O americano viveu de tudo neste fim de semana londrino. Respeitou o máximo possível a ocasião de lhe caber, com Frances Tiafoe, jogar frente a duas lendas vivas para despedir uma delas, ganhando a Rafael Nadal e à apoteose que nunca se demoveria de Roger Federer (tirou o boné para o cumprimentar no final, haja respeito), depois perdeu diante Novak Djokovic e Matteo Berretini exibindo a sua versão mais errática com Alex de Minaur ao lado, e, por fim, venceu o mesmo italiano e Andy Murray, formando dueto com o mais talentoso Felix Auger-Aliassime. “Todos os três são do topo do mundo, todos são inacreditáveis no ténis”, reconheceu.

No torneio que se propõe a ser singelo no ténis, proibindo a entrada dos treinadores de cada jogador no balneário, tornando rivais em companheiros de equipa por uns dias e dando a cada uma sensação de jogar por algo que não ele próprio, Jack procedeu a simplificar que foi uma questão de haver “algum ajustamento” para “se ire conhecendo mutuamente”. No seu pulso gerador de rotações na bola já medidas, em alguns períodos, como superiores às de Nadal, o señor top spin, Sock acabou por ser um aglutinador. Uma arma valiosa da Team World para quando o ténis tivesse que ser mais jogado em equipa.

━━━━━━━━

Instrução dada 1: Pode duplicar as entradas, começando na linha que contém "Click 布圭尔's number 10 badge" e parando depois da linha que contém "[x=125, y=78]"?
As entradas não têm qualquer relação com o documento.

Entradas de dados:
━━━━━━━━

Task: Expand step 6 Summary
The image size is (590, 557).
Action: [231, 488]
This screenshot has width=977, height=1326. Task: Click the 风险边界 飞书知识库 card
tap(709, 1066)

━━━━━━━━

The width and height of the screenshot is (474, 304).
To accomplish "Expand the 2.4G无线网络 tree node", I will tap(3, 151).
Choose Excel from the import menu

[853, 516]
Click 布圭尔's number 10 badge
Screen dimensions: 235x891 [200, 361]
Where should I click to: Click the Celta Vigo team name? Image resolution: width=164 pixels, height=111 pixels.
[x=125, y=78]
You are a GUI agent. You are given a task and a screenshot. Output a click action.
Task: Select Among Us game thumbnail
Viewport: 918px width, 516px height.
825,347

━━━━━━━━

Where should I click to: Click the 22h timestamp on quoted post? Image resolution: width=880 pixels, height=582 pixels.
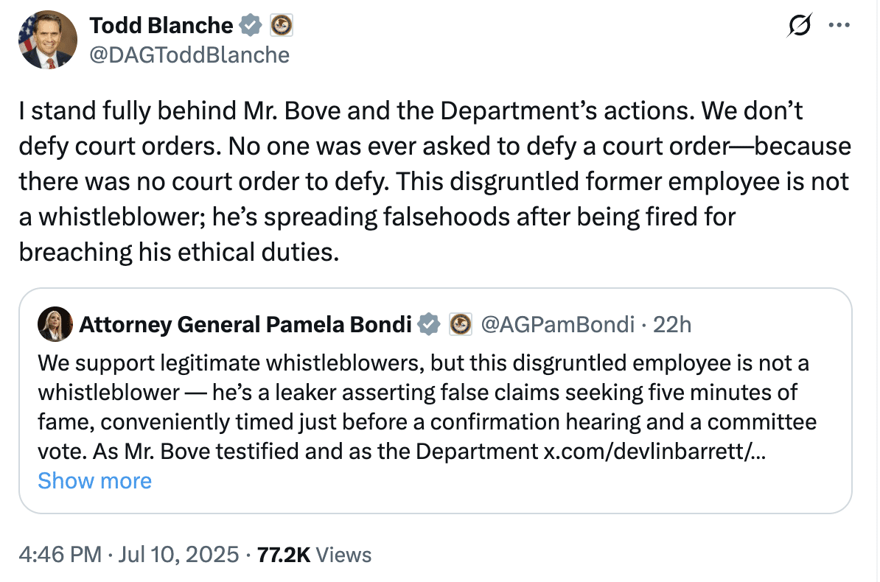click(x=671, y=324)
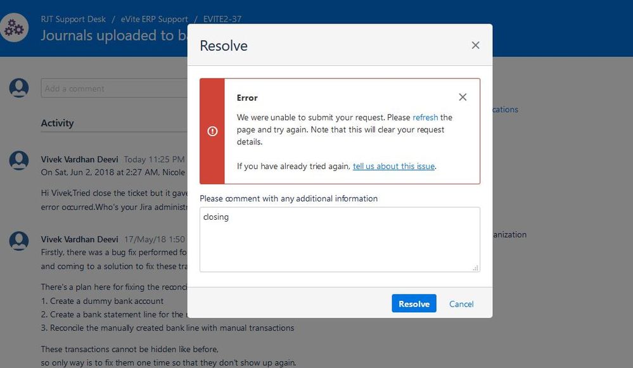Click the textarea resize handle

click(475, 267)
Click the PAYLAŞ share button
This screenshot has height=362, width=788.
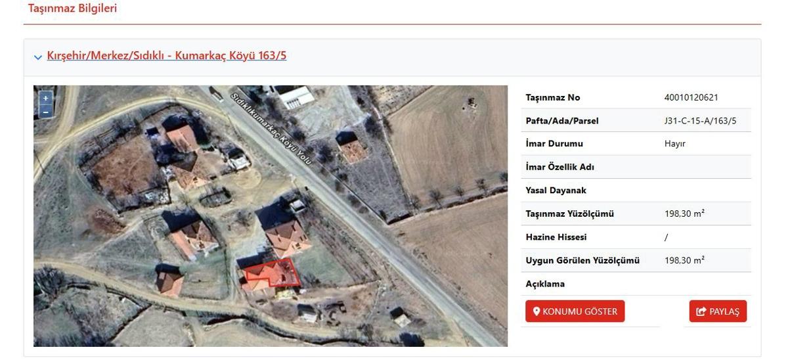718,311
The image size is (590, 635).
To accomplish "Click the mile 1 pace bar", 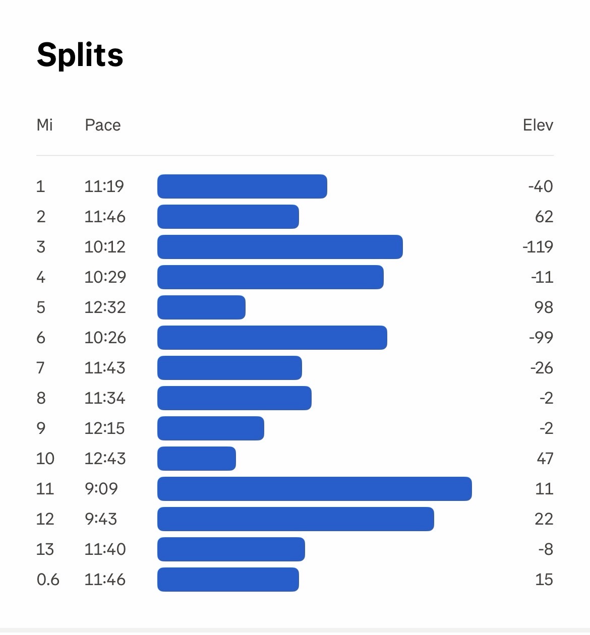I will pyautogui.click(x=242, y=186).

━━━━━━━━

Instrução dada 2: Como fica em inglês esta frase do documento: «Uma arma valiosa da Team World para quando o ténis tivesse que ser mais jogado em equipa.»?

Resposta completa 1:
Click 布圭尔's number 10 badge
Screen dimensions: 235x891 [200, 361]
Where should I click to: Click the Celta Vigo team name? Image resolution: width=164 pixels, height=111 pixels.
[x=125, y=78]

Resposta completa 2: A valuable weapon for Team World for when the tennis had to be played more as a team.